▸ **PROVIDED MATERIAL**
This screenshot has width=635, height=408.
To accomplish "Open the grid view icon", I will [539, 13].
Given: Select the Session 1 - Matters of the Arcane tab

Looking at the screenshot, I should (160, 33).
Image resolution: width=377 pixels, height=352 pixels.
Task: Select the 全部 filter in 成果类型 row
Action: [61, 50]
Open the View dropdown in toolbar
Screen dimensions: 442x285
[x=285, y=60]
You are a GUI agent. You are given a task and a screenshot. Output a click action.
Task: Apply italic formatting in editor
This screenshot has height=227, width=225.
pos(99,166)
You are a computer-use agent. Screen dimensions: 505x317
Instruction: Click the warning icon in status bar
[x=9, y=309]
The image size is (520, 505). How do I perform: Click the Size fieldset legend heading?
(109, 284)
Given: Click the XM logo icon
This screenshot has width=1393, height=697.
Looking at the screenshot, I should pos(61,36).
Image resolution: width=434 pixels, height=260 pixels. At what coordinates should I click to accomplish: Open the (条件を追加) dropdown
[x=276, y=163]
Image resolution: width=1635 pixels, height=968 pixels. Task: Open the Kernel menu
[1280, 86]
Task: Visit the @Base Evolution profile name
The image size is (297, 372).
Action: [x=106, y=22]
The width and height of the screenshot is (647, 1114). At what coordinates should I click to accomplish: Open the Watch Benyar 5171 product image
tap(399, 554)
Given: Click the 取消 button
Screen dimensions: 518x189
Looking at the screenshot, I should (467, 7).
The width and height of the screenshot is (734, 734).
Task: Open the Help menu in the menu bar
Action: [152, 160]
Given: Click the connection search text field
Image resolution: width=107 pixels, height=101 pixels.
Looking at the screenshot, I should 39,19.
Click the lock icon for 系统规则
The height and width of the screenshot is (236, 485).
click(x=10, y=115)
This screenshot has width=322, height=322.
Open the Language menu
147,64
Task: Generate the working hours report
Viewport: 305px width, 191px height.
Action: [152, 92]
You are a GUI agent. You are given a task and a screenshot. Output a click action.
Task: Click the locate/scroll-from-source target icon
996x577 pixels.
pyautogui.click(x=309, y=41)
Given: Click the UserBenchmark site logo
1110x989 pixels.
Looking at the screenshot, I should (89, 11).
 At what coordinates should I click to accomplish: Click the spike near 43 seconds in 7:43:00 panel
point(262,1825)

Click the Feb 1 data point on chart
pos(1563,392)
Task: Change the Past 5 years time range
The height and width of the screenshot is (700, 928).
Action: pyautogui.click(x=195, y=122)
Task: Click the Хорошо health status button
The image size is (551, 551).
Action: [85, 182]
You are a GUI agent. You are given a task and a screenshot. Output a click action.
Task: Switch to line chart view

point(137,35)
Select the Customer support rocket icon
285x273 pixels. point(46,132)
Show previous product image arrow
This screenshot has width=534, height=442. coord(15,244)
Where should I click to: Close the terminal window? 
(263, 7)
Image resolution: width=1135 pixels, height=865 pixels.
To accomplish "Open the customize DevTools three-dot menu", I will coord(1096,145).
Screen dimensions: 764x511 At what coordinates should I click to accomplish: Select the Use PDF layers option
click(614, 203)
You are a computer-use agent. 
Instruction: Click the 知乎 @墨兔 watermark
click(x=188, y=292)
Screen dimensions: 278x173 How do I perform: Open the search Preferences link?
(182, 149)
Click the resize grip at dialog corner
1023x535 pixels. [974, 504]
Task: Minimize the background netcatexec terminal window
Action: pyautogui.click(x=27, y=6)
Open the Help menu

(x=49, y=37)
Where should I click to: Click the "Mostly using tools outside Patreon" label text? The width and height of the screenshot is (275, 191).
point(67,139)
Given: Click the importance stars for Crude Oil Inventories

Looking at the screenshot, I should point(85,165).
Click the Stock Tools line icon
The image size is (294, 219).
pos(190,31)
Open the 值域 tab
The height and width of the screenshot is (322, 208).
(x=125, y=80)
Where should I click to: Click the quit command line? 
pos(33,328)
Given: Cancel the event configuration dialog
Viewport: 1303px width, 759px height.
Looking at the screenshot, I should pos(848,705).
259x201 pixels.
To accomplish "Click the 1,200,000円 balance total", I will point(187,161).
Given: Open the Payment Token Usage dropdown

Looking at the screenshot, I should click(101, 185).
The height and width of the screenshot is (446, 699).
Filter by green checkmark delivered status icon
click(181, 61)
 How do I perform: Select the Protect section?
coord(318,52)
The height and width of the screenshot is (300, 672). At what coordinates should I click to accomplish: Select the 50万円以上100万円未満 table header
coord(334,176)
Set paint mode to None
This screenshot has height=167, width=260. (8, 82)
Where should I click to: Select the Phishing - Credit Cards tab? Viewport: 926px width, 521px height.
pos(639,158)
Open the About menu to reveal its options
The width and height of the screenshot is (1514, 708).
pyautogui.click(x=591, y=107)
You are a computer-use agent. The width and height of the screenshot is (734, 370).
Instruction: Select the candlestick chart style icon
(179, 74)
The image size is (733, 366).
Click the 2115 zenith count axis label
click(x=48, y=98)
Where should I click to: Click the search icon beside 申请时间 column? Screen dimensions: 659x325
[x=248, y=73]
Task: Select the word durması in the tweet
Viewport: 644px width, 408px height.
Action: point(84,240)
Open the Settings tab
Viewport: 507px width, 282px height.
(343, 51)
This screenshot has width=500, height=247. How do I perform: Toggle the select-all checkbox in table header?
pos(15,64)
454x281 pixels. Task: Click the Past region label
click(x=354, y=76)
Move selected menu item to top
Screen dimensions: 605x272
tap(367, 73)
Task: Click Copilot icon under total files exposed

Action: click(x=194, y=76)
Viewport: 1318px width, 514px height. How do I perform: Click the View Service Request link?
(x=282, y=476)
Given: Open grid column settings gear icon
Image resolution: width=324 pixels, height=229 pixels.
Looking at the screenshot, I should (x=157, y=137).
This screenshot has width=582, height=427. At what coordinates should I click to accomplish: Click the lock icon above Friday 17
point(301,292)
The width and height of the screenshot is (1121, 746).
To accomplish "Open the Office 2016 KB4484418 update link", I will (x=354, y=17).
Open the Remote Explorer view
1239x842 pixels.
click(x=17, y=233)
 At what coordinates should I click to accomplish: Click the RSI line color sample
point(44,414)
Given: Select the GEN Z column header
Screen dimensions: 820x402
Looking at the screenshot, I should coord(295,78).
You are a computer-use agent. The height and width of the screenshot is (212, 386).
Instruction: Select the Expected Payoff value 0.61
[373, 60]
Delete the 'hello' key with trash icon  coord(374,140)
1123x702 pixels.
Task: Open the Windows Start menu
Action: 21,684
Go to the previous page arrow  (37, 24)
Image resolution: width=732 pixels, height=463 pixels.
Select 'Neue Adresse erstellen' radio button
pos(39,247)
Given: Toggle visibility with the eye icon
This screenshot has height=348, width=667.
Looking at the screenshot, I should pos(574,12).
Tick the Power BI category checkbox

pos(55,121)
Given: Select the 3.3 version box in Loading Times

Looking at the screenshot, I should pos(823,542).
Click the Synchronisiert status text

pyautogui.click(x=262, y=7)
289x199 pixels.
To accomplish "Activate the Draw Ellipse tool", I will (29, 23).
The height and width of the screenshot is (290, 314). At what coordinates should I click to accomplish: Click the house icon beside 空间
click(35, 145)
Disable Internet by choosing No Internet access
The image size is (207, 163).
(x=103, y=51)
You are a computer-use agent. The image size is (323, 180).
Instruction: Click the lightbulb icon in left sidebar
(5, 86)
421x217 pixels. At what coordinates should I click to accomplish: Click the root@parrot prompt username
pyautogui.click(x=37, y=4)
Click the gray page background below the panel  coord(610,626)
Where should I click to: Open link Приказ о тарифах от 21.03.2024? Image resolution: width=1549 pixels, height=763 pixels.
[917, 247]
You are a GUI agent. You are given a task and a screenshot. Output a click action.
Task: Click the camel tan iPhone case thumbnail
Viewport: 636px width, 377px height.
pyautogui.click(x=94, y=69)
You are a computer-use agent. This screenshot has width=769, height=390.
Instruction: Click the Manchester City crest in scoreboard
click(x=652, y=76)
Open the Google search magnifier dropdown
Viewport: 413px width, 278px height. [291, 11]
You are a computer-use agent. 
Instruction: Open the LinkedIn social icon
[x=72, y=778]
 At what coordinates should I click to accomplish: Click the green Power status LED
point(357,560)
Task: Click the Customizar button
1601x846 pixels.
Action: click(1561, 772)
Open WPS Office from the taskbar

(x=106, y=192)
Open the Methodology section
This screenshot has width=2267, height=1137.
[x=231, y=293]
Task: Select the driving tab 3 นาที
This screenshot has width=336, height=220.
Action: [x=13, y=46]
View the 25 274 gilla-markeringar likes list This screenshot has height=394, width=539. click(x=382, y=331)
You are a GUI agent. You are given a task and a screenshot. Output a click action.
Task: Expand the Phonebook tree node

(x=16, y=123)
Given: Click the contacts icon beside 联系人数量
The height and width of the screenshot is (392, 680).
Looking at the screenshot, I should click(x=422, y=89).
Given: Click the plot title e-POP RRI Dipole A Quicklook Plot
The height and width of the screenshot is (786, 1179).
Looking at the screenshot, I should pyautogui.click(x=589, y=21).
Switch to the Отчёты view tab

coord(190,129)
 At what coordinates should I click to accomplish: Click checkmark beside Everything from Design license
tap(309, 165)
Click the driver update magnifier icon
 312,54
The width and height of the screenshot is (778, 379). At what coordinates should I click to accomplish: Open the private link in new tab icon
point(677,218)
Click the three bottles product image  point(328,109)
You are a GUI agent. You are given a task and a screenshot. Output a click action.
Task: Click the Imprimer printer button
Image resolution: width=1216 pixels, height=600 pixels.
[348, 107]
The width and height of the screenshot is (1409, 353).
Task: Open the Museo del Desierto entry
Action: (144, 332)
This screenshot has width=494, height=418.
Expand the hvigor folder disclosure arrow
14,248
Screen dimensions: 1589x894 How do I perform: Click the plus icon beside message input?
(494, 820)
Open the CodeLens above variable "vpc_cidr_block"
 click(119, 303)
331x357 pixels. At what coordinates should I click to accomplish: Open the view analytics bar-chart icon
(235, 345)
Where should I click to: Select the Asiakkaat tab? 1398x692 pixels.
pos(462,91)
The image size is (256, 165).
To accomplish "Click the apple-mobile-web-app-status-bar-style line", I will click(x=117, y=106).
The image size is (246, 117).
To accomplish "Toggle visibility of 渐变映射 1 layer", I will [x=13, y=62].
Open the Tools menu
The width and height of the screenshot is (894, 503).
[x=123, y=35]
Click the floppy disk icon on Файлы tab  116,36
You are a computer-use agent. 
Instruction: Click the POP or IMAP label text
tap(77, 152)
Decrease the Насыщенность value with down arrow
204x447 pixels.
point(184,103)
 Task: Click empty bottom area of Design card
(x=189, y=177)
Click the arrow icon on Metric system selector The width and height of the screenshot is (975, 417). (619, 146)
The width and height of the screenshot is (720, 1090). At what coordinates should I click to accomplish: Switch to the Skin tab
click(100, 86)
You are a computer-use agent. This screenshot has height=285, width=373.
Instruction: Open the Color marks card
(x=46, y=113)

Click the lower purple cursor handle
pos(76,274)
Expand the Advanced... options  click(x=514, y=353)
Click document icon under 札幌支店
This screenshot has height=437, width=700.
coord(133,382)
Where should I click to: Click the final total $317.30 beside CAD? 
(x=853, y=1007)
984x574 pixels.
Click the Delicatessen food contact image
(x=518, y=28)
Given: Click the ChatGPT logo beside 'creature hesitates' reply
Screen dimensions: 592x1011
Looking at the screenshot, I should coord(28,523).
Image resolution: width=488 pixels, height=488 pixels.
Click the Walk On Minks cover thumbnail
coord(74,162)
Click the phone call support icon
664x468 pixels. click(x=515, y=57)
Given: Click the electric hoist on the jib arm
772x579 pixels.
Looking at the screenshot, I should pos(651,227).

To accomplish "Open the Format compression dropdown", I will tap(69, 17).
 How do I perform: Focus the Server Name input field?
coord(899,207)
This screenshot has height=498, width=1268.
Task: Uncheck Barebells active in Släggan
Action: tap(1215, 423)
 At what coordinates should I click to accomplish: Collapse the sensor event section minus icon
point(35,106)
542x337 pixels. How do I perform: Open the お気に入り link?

▸ **EXERCISE INSTRUCTIONS**
Using the listing above, show each line with the word "three" in it.

▸ **RESPONSE TO THE TASK**
To accomplish "Open the customize DevTools three-dot menu", I will coord(1096,145).
Click the three bottles product image  point(328,109)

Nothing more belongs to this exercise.